What were the cultural factors which led Henri Poincare and Albert Einstein to each work on their respective theories of relativity? Can it be reduced to scientific factors alone, or was there more to the story?
In Einstein's Clocks, Poincare's Maps, Peter Galison answers this final question with a very ebulliant affirmative. The theory of relativity did not appear out of a scientific or cultural vacuum, it seems, but was rather a very valid "next step" in a worldwide attempt to understand the very nature of time and space.
The books title itself is important, as it serves to demonstrate the two different factors which were in question toward the end of the 19th century, when the entire world was striving to find some sort of unity in the definition of time and space.
During the 1870's, 1880's and 1890's, the idea of worldwide synchronized time was something of a dream, but nowhere near reality. Because of the difficulty of synchronizing time over great distances, cities would have vastly different local times than other cities - nations would have no way of telling what time it was in any other nation at any given moment.
With the advent of train travel, it seems that this problem became ever more pronounced, as train stations would be forced to provide many clocks on their walls, displaying the local times of many other destinations.
Furthermore, this idea of time had a profound effect on the idea of distance - specifically, with the measurement of longitude on the surface of the Earth. Measuring such things as the distance across the ocean between Europe and North America proved exceedingly difficult without synchronized time, as distance measurements are directly based on perceptions of time.
Galison's very complete and thorough work takes the reader from the utter chaos of time and space, through such important moments as the laying of the first telegraph cable beneath the ocean (which paved the way for synchronicity), the various creative methods found in cities and nations for keeping everyone on the same time, and the laying of a grid work of photoelectric transmission throughout the populated world.
From the historical context, the book moves capably into the scientific theories themselves, focusing on the professional relationship between Hendrik Antoon Lorentz and Poincare as they developed, a few years before Einstein, the first theory of relativity, which was designed to correlate with the current view of reality which necessitated a universe filled with "ether."
From here, the book focuses on Einstein himself - on the similarities and differences between his work and Poincare's. Where Einstein was an intelligent, young idealist in the first decade of the twentieth century, Poincare was middle-aged, with the vast majority of his impressive body of work behind him.

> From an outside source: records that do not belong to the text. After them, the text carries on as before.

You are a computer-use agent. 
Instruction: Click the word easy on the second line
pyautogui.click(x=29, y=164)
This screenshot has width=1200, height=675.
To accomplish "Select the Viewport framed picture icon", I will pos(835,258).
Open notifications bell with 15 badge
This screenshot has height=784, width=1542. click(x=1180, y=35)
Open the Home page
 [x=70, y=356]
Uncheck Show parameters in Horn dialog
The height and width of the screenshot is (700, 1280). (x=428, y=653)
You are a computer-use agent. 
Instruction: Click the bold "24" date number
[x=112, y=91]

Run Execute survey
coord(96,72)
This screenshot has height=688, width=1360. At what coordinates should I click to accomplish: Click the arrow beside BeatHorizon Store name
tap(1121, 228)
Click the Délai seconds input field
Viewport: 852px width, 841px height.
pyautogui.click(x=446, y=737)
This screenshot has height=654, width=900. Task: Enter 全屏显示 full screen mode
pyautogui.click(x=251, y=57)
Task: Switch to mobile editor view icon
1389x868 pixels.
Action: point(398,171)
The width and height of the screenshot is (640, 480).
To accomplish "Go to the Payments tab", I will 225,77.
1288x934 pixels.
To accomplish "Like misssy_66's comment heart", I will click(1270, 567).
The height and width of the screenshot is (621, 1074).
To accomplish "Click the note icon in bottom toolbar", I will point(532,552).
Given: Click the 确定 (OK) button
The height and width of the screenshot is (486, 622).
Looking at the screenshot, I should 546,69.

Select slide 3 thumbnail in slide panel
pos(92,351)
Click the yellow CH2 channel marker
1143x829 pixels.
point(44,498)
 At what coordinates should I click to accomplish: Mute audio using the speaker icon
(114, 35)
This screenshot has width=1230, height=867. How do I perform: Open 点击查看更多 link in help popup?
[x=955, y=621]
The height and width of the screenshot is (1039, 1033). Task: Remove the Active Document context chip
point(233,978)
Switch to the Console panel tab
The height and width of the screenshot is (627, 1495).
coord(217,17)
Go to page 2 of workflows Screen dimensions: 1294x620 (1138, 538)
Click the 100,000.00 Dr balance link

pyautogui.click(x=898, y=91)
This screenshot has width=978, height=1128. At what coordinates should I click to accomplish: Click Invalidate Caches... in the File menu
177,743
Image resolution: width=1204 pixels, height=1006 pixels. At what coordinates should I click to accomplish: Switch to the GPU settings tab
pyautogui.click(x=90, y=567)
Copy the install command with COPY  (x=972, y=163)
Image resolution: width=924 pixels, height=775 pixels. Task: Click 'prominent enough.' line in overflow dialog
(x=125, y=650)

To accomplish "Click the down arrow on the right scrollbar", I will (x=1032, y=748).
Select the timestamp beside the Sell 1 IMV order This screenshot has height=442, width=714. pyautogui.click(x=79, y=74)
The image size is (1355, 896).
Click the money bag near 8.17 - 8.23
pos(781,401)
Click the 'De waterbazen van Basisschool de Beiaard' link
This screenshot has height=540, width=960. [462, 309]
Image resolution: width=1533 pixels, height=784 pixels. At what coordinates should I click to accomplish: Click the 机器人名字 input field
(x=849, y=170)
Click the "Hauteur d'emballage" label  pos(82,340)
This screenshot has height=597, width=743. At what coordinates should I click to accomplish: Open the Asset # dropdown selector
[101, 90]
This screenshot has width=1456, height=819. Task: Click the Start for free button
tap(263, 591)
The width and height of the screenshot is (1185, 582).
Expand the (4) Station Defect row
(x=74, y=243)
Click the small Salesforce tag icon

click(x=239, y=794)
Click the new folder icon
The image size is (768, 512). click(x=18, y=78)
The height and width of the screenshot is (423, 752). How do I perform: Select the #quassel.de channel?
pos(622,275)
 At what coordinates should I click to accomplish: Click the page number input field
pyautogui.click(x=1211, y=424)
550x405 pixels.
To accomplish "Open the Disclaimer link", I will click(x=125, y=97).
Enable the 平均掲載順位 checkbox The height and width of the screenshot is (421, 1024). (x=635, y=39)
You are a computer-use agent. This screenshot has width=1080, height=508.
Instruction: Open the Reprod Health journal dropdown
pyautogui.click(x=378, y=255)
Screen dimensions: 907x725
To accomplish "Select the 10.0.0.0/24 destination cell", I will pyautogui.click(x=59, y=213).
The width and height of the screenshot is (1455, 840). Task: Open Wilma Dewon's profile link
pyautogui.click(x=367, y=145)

Most importantly, where Poincare held fast, in a way, to the classical theories of old, Einstein embraced (and indeed, invented) the new, thus revolutionizing the whole of physics in the process.
Einstein's Clocks, Poincare's Maps successfully paints a vivid portrait of the scientific and globally political community during the time period in question, capably weaving in the advancements of science and nature in order to explain how the world evolved from a "timeless" culture (in the sense that time could not be consistently measured in a universal sense) into a "time obsessed" culture, where differences of even seconds can make all the difference in the world.
Galison's book avoids all standard clichés in explaining this view of scientific history, because it is a view which has rarely (if ever) been espoused in such detail. This same detail, however, forms the books major flaw, which is that it may be somewhat inaccessible to the casual reader, due to the utter thoroughness of the offering, which some readers may feel becomes a bit monotonous at times.
The bottom line is this: For anyone searching for an entirely original, wholly rewarding (though sometimes difficult do to an abundance of technical details) explanation of one of the greatest periods in the history of science, this book certainly fits the bill.